Tuesday, September 25, 2007

Hanbury Hall and the national trust

The national trust are going all green - as a conservational body they approve of the idea of reducing their impact on the environment, so they are starting a number of 'green' initiatives. One of which is a green energy tarrif in association with npower. Another is using renewables where possible.

I spotted this anomoly at Hanbury Hall - I couldn't find out much about it, but it does look rather incongruous seeing the ultra modern thin film solar panels, mounted on a 300 year old wall in front of a 500 year old house:



I /think/ its for powering a fountain - if anyone figures it out for sure, let me know !

2 comments:

Phil said...

Hi chaps,
Just catching up with this.

How is it 'green' to use electricity - renewable or otherwise - to power something as unnecessary as a fountain? It's commendable to use a solar panel to power it (even though it was made in a factory causing polution, delivered in a lorry causing pollution and etc. etc.) but wouldn't it be more 'green' to find other ways of making the place look pretty, such as planting some CO2-gobbling trees, and using the solar panel to power something which is actually needed?

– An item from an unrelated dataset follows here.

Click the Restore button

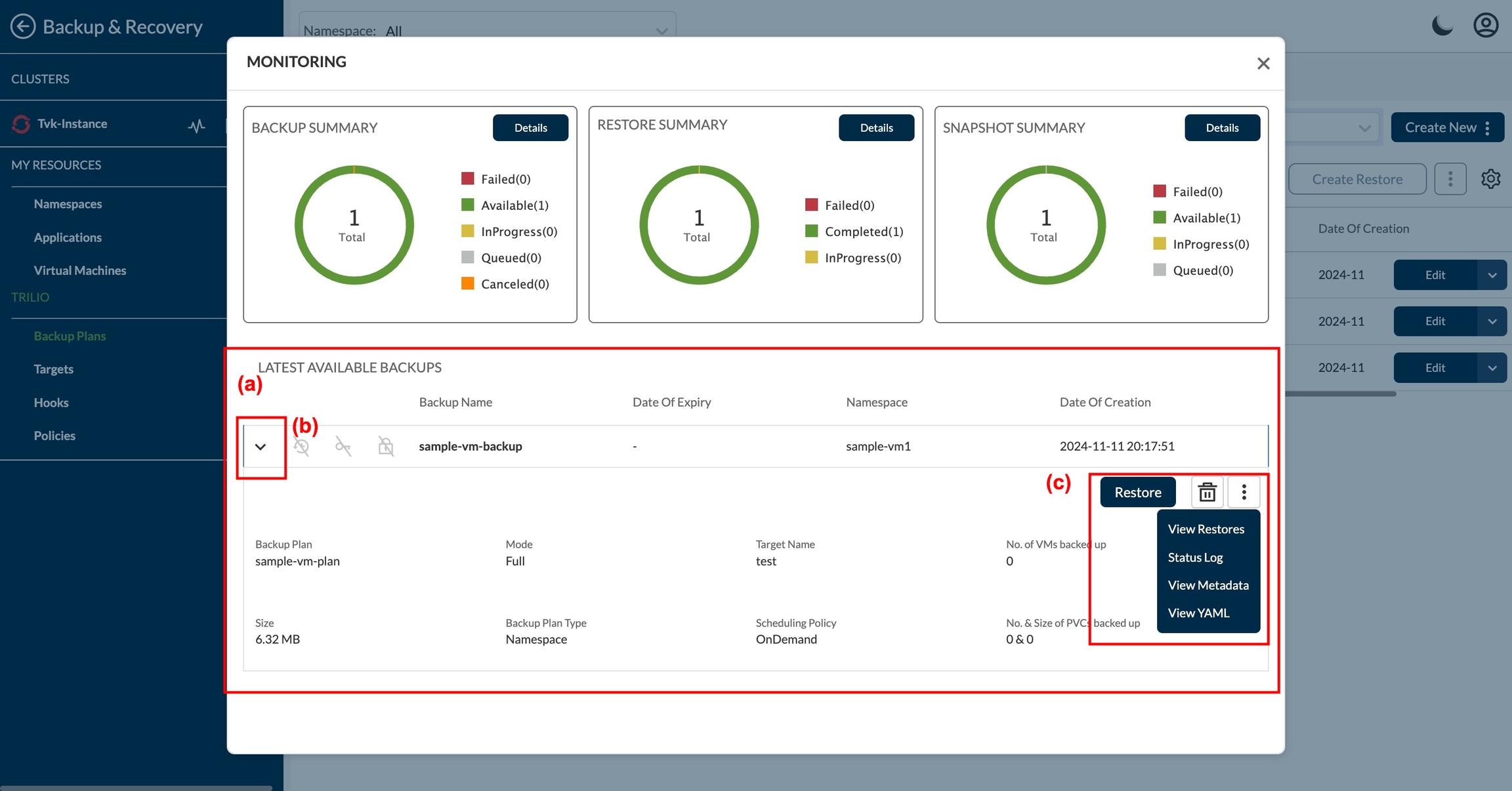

This is just the sort of confused thinking which is going to get us nowhere. And it annoys me.

Phil

Pitt & Hodson said...

Hi,

I work at Hanbury Hall and I can tell you that the solar panel seen here does not power the fountain. just off camera is what is known as 'snobs tunnel' an underground passageway which used to be a connection for the serving staff between the walled garden / orchards and the kitchens. It is a very dark space.

This panel actually powers the light inside the tunnel and a few of the security lights.

Hanbury also boasts solar powered water heating and other things like wind turbines etc are planned.